One common complaint is the quality of the five-week summer training program. However, between 2009 and 2013 statewide research from North Carolina, Tennessee, and Louisiana found TFA is among each state’s top teacher-preparation programs. High achieving, passionate leaders are selectively recruited to the program and make the most of the training and go on to lead transformational classrooms. Many substantial studies have shown TFA corps members perform just as well or outperform other first year and veteran teachers.
Another issue people often cite is that TFA corps members steal jobs from veteran teachers. In reality, TFA candidates have to apply and interview like any other candidate for newly available positions. Principals make decisions based on who they think makes the best applicant, and no special contracts are negotiated. I had to pass the same state certification tests and interview with three different principals before I was hired, similar to the process any other teacher would go through.

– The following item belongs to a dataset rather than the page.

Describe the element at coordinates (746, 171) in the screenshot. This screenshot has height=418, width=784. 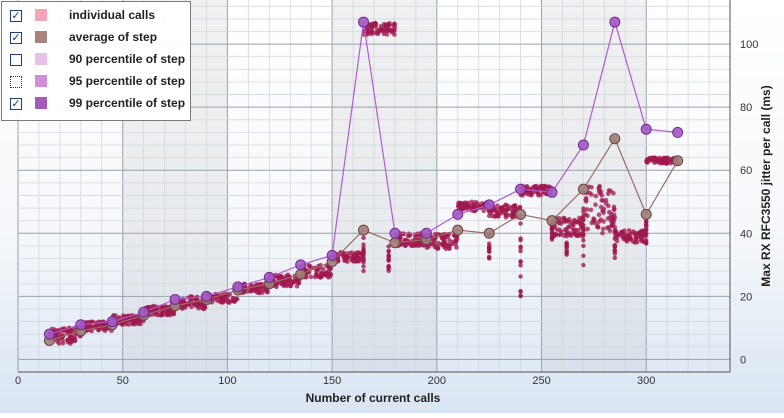
I see `y-tick-label: 60` at that location.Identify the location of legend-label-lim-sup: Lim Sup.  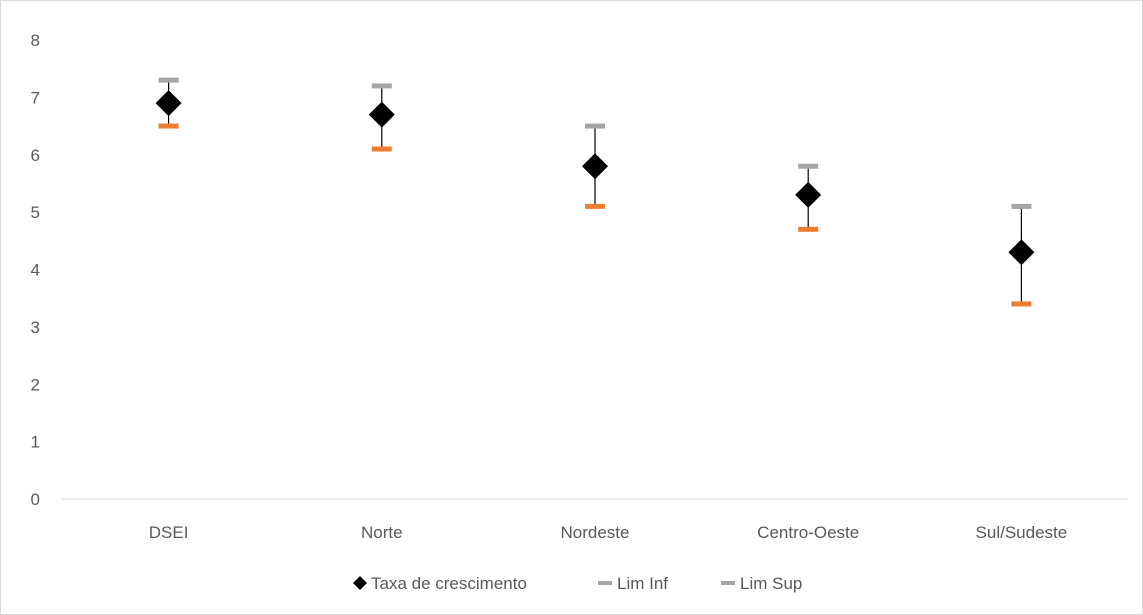
(771, 584).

The frustration often vented that I find most disturbing is the claim that TFA creates a “revolving door” of teachers, when actually the organization is deeply invested in long-term change. Research says 88% of teachers stay for a second year, and a good majority of corps member who complete the two-year commitment continue on in the education field. As of February 2015, 65% of TFA alumni continue as education professions in the classroom, as school or district leaders, or as policy makers. The data show 84% of alumni work in roles impacting education or low-income communities, and 30% continue as life-long teachers. The TFA impact is much greater than the two-year window most critique. There is a longer narrative to examine and celebrate.

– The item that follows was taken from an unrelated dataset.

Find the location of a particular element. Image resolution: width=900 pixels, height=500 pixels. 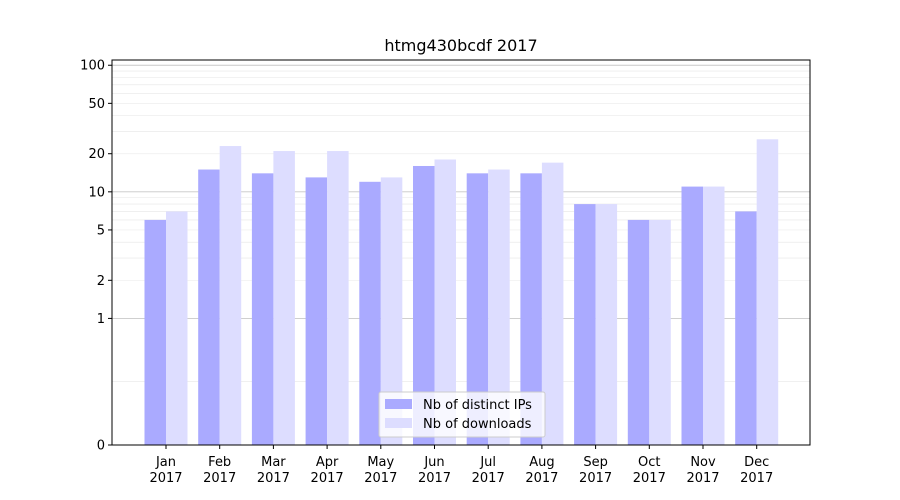

legend-label-downloads: Nb of downloads is located at coordinates (478, 424).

And then there is the “it’s too difficult” argument. When I tell people I was a Teach For America corps member, I often get a startled response or questions oozing with negative skepticism. “How was it?” or “I heard from so-and-so it was awful.” As a TFA alum, I feel it is imperative to remember and talk about how how rewarding the work was. In truth (and those closest to me can attest), some days were awful. Some days and weeks were downright miserable. But it had nothing to do with Teach For America, who gave me all the possible support an outside organization could give (including a mentor, grad school courses, online resources, lesson planning aids, and dozens of ongoing training events). It also didn’t have anything to do with the kids, who had all the potential in the world. It had everything to do with the reality of our current education system and coming to grips with the blatant achievement gap. It had everything to do with serving students who battled homelessness, hunger, violence, abuse, inadequate healthcare, the foster system, and trauma from having family members deported or murdered. It had everything to do with helping 16 year-olds who read on the third grade reading level believe in themselves again despite years of negative rhetoric from schools who assumed they were not going anywhere anyway rather than intervening. These are realities in our school system we should all be deeply troubled by, whether or not we are in the classroom.
When I joined Teach For America I signed up to fight this disparity, not take a walk through the park. It was supposed to be hard. It will continue to be hard, but hard is not an acceptable excuse to avoid doing something important. We need all of the qualified and child-believing teachers out there to help join the fight, from Teach For America or anywhere.
And so I take my hat off to Teach For America. Happy 25th birthday.